● **Entries on where items appear**
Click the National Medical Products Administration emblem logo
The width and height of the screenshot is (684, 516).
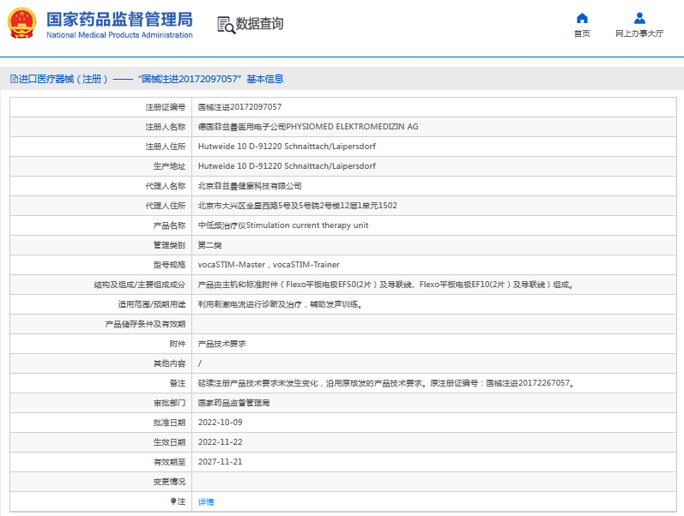[x=22, y=25]
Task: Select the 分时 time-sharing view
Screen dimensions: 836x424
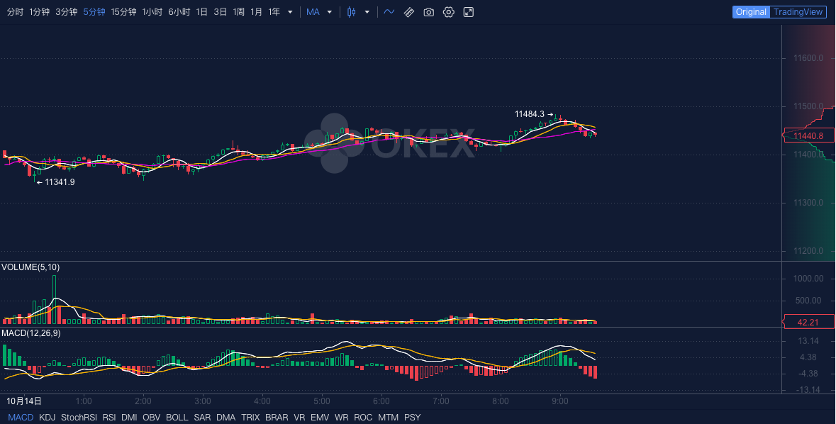Action: coord(15,12)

● **GIVEN INSTRUCTION**
Rewrite all the entries above, replacing "emblem logo" with "emblem" and changing nothing else. Omit the pictures from your answer.

● **RESPONSE**
Click the National Medical Products Administration emblem
The width and height of the screenshot is (684, 516).
[x=22, y=25]
Task: Select the 分时 time-sharing view
Screen dimensions: 836x424
Action: coord(15,12)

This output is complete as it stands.